Par exemple, s’il n’y a que cela qui lui ait donné une indigestion, je suis bien tranquille pour lui.
DUBOCAGE.
Tu crois cela ? Eh bien ! je soutiens, moi, qu’il n’en faudrait pas tant pour rendre malade une grande personne.
PIERROT.
Hein ? qu’est-ce que vous dites donc là ?
DUBOCAGE.
Tu ne sais pas comme c’est lourd ; c’est pire qu’un plomb sur l’estomac, surtout quand on mange tout cela sans boire ; et il y a des exemples de personnes qui en sont mortes.
PIERROT.
Ah ! mon Dieu ! Dites donc. Monsieur, je vais aller près de not’ petit maître ; je surveillerai à ce que Jaqueline lui fasse du thé, et je le prendrai pour lui.
DUBOCAGE.
Comment ! pour lui ?
PIERROT.
Non, je veux dire pour vous ?
DUBOCAGE.
À la bonne heure, mon garçon ; tu me rendras là un vrai service.
PIERROT.
Oh ! Monsieur, ce n’est pas pour vous, je vous jure.
DUBOCAGE.
C’est égal, cela me fera grand bien.
PIERROT.
Et à moi donc ; j’y vais tout de suite.
Scène XII
DUBOCAGE, puis ÉDOUARD
DUBOCAGE.
Ah ! mon Dieu, quelle famille, et comme tout cela a été élevé ! l’un tapageur insupportable, l’autre d’une bêtise surnaturelle ! et les autres... Hein ? qu’est-ce qui vient là ?
MATHILDE, en jeune homme à la mode et habillée
dans le dernier genre, le lorgnon, la cravate bien serrée, etc., parlant à la cantonade.
Eh bien ! prenez donc garde, Messieurs ; je ne suis pas habitué à ces manière-là, et je n’irai pas me compromettre jusqu’à jouer avec vous.
DUBOCAGE.
Ah ! mon Dieu, quel est ce petit jeune homme ? si ce n’était sa taille, on le prendrait pour un des élégants de Paris.
ÉDOUARD, saluant avec aisance et du haut de la tête.
Pardon, Monsieur, ma demande ne va pas vous paraître bien bon genre : mais quand on est obligé de s’annoncer soi-même... N’est-ce pas au maître de la maison que j’ai l’honneur de parler ?
DUBOCAGE.
Oui, mon petit Monsieur.
ÉDOUARD.
C’est monsieur Dubocage, mon respectable oncle.
DUBOCAGE.
Comment ! vous êtes mon neveu ? Ah ! mon Dieu, un fat de douze ans, il ne manquait plus que cela.
ÉDOUARD.
Monsieur Édouard Lefebvre, dont vous avez peut-être entendu parler.

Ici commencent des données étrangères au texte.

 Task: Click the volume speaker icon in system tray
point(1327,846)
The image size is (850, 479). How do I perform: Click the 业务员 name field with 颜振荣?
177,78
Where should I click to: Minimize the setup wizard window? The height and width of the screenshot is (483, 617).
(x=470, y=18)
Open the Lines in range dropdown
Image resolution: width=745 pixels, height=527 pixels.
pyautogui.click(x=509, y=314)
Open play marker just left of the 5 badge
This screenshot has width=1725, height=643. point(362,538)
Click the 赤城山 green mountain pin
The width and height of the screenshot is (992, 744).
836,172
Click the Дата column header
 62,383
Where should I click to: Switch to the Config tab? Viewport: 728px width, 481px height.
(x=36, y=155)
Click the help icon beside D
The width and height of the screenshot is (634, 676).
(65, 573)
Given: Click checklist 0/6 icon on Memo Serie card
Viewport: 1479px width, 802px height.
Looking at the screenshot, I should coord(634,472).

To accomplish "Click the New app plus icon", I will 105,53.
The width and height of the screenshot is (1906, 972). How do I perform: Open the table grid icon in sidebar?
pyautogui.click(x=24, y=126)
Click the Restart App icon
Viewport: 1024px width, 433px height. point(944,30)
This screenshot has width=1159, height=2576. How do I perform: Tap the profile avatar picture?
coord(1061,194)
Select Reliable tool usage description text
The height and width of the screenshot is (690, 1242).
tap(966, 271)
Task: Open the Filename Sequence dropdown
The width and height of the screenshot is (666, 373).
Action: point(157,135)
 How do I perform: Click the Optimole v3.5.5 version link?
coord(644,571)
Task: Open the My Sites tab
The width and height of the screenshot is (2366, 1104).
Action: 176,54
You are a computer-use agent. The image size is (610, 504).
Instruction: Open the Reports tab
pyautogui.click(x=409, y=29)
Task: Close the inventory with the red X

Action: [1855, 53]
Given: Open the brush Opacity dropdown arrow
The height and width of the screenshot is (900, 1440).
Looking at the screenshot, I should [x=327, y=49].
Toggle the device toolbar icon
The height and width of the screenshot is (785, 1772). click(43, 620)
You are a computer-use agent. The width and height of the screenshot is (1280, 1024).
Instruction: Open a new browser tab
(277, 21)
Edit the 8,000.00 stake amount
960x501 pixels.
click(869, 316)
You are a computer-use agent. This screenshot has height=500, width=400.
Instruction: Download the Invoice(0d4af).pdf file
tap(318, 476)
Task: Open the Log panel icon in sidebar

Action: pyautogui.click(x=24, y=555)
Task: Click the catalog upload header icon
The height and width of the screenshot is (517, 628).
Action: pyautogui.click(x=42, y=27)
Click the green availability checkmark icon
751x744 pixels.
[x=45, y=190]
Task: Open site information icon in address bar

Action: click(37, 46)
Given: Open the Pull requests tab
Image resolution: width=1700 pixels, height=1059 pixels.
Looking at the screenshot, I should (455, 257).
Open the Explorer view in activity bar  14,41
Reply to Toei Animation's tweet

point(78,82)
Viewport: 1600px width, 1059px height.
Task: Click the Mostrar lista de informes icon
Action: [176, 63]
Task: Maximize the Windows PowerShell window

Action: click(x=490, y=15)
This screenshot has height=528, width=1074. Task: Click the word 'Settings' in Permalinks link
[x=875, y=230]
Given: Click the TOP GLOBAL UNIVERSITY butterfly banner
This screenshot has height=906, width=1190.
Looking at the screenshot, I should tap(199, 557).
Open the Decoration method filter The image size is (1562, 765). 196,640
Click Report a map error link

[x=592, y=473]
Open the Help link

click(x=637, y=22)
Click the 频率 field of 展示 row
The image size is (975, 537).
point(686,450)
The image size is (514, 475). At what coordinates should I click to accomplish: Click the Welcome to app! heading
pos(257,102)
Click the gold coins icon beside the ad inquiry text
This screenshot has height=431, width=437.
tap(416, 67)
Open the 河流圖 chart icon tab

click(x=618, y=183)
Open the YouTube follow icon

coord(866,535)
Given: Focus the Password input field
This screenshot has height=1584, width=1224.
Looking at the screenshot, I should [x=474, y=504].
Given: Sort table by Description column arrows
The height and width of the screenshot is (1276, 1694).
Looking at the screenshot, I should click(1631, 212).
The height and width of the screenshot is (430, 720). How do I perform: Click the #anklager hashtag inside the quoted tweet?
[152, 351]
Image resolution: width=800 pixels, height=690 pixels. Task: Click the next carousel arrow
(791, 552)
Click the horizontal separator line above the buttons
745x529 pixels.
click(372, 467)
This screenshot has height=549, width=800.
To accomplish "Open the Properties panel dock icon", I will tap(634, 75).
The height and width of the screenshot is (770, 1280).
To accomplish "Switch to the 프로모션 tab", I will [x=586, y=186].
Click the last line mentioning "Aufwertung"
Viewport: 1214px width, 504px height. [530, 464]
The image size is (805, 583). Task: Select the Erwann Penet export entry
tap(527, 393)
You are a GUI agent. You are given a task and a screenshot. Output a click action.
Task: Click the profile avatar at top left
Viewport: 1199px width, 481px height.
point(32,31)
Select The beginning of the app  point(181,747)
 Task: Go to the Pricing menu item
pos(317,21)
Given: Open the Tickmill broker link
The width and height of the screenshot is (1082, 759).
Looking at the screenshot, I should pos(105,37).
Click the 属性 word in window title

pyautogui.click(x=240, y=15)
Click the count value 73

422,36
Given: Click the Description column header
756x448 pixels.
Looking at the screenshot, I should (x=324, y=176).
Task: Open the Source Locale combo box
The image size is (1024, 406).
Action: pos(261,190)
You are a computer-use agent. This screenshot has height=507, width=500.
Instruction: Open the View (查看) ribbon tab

Comme j’annonçais le plus de dispositions, je suis le seul de mes frères qui ait été élevé à Paris ; mon père m’y avait envoyé au lycée.
DUBOCAGE.
Et vous avez appris là...
ÉDOUARD.
Un peu de tout, quoique je n’aie été qu’en cinquième.
Air du Fleuve de la vie.
Oui, l’étude à tel point m’ennuie
Que, me hâtant d’être savant,
Grec, histoire, géographie,
J’ai tout appris en un instant.
DUBOCAGE.
Moi, je m’étonne avec justice,
Voyant votre âge et vos talents.
Que vous ayez trouvé du temps
Pour aller en nourrice.
ÉDOUARD.
Voyez-vous, mon oncle, quand par hasard, le dimanche ou le jeudi, il était permis de sortir, j’allais chez M. de Villerbois, le correspondant de mon père, une maison très riche. Il a un fils de douze ans, avec qui nous étions très en froid, d’abord parce qu’il s’en fait accroire, et après cela parce que nous ne sommes pas de la même opinion. Alors, au lieu d’aller jouer dans le jardin avec lui et les autres petits garçons, je restais toujours dans le salon, au coin de la cheminée, derrière les jeunes gens du meilleur ton. J’écoutais et je regardais ; et quand j’étais seul devant une glace, je répétais.
DUBOCAGE.
Je conçois qu’avec de pareils modèles...
ÉDOUARD.
Oh ! je les possède à merveille ; tenez, mon oncle...
Arrangeant sa cravate et prenant un ton de fat.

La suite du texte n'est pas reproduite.